Bitterness, also known as bitter, is one of the most sensitive of tastes, and many experience it as unpleasant, sharp, or off-putting, but it is sometimes desirable and intentionally added via various bittering agents. Common bitter foods and drinks include coffee, unsweetened cocoa, South American mate, coca tea, Momordica charantia, unripe olives, citrus peel, some varieties of cheese, many plants in the Brassicaceae family, Taraxacum greens, Marrubium vulgare, wild chicory, and escarole. The ethanol in alcoholic beverages tastes bitter, as do the additional bittering ingredients found in some alcoholic beverages, including hops in beer and gentian in bitters. Quinine is also known for its bitter taste and is found in tonic water.

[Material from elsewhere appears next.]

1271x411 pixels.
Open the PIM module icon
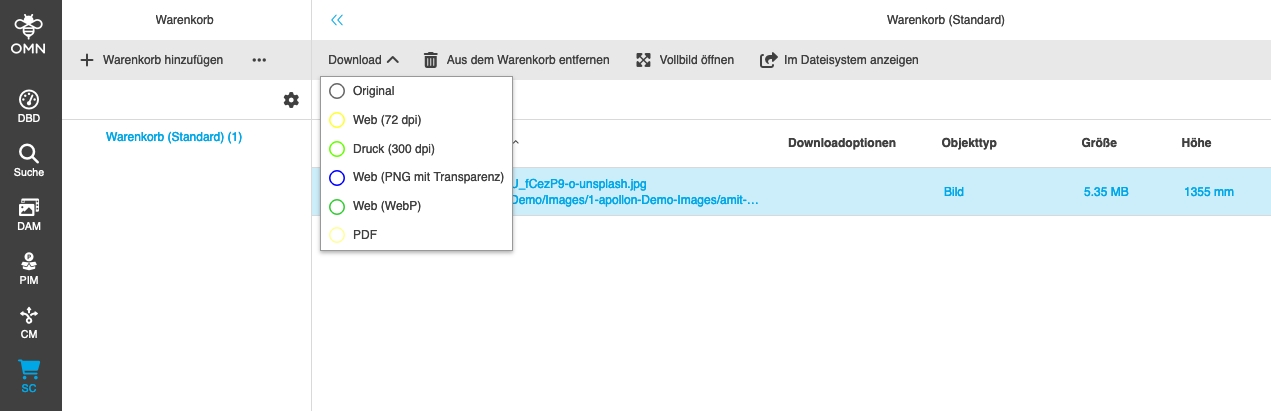[29, 268]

Bitterness is of interest to those studying evolution, as well as to various health researchers as a large number of naturally-occurring bitter compounds are known to be toxic. The ability to detect bitter-tasting, toxic compounds at low thresholds is thought to serve an important protective function. Plant leaves often contain toxic compounds, and among leaf-eating primates there is a tendency to prefer immature leaves, which tend to be higher in protein and lower in fiber and toxins than mature leaves. Among humans, various food processing techniques are used worldwide to detoxify otherwise inedible foods and make them palatable. The use of fire, changes in diet, and avoidance of toxins has allowed for several loss-of-function mutations that have resulted in a reduced sensory capacity for bitterness in humans compared to other species.